In diesem Buch, das vor mehr als dreißig Jahren zum ersten Mal erschien und nun als überarbeitete Neuauflage vorliegt, wird eine Erziehungsstrategie vorgestellt, die an die Eigenverantwortung des Kindes appelliert und an seine Fähigkeit, aus den Konsequenzen seines Handelns zu lernen.
Die Autoren erläutern eingangs, dass die zunehmende Demokratisierung, die unsere Gesellschaft seit wenigen Generationen erfährt, Hauptursache für die heutigen Erziehungsschwierigkeiten ist. In früheren Zeiten, als die Gesellschaft wie auch die Familie autoritär strukturiert war und keiner die Befugnisse des Vaters anzweifelte, kamen Kinder und Jugendliche nicht auf die Idee, Mitbestimmung einzufordern; heute sehen sie, dass dies anscheinend jeder außer ihnen erfolgreich tun kann.

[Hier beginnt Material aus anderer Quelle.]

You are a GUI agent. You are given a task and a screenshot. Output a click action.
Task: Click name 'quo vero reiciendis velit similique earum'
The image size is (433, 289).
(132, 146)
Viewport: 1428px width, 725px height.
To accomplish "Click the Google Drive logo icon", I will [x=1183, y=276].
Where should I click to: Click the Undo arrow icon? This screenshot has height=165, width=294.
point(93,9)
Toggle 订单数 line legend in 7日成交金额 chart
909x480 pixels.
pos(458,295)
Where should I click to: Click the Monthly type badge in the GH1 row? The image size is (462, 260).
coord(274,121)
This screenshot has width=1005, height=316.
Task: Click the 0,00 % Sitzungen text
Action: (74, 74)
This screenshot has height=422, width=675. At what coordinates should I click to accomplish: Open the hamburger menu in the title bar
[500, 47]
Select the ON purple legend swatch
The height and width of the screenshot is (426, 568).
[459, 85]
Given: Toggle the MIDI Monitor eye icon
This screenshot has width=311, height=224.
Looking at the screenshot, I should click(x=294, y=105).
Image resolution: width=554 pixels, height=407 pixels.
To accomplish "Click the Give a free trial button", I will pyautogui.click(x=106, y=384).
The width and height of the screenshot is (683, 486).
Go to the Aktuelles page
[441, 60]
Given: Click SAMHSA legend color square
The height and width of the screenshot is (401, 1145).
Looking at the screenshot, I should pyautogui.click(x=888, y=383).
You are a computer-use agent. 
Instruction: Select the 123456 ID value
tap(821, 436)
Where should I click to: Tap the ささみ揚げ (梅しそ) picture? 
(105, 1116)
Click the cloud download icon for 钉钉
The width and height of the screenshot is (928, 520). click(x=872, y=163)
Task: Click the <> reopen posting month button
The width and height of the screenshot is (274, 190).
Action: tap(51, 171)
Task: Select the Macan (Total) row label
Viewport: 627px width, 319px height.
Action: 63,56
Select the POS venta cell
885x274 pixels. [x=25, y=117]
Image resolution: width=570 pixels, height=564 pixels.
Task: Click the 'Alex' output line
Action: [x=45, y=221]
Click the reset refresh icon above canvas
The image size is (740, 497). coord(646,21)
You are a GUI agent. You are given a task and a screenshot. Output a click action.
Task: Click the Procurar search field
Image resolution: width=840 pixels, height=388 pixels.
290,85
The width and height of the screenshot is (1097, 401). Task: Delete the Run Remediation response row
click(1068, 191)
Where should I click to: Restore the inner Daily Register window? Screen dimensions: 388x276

Das sorgt den Autoren zufolge für den bekannten Verdruss und die Aufsässigkeit, auch für die Anfälligkeit zur Kriminalität der heutigen Kinder. Strafen nützen nichts in einer Gesellschaft, in der Autorität nicht anerkannt wird, zumal sie zumeist weder zeitlich noch inhaltlich mit dem Fehlverhalten in Zusammenhang stehen.
Im Buch kann sich der Leser über eine andere Strategie informieren, die daraus besteht, dass man bestimmte Regeln in einem demokratischen Familienrat festlegt. Falls beispielsweise eine aus Kindern bestehende Mehrheit für unbegrenztes Ausgehen ohne Abmeldung votiert, so sollten die Eltern dies annehmen und ebenfalls, ohne Bescheid zu geben, verschwinden. Erledigt ein Kind die abgesprochenen Pflichten im Haushalt nicht, so verzichtet die Mutter konsequent darauf, für es Essen zuzubereiten, Wäsche zu waschen und zu bügeln. Trödelt das Kind morgens, lässt man es eben zu spät zur Schule kommen - alles ohne erhobenen Zeigefinger und Erläuterung: Das Kind erkennt selbst, welche Folgen sich aus seinem Handeln ergeben.
In vielen Situationen ist diese Strategie in der Tat sinnvoll, zumal es, was die Autoren hervorheben, auf diese Weise nicht zum Gesichtsverlust einer der beiden Seiten kommt, der sich bei den üblichen Streitereien und Strafen nie vermeiden lässt. Das Kind hat im Prinzip die Wahl, ob es sich in die familiären und gesellschaftlichen Regeln einfügen will, die, wie es feststellt, auch zu seinen Gunsten bestehen, oder nicht, wodurch ihm unangenehme Folgen entstehen.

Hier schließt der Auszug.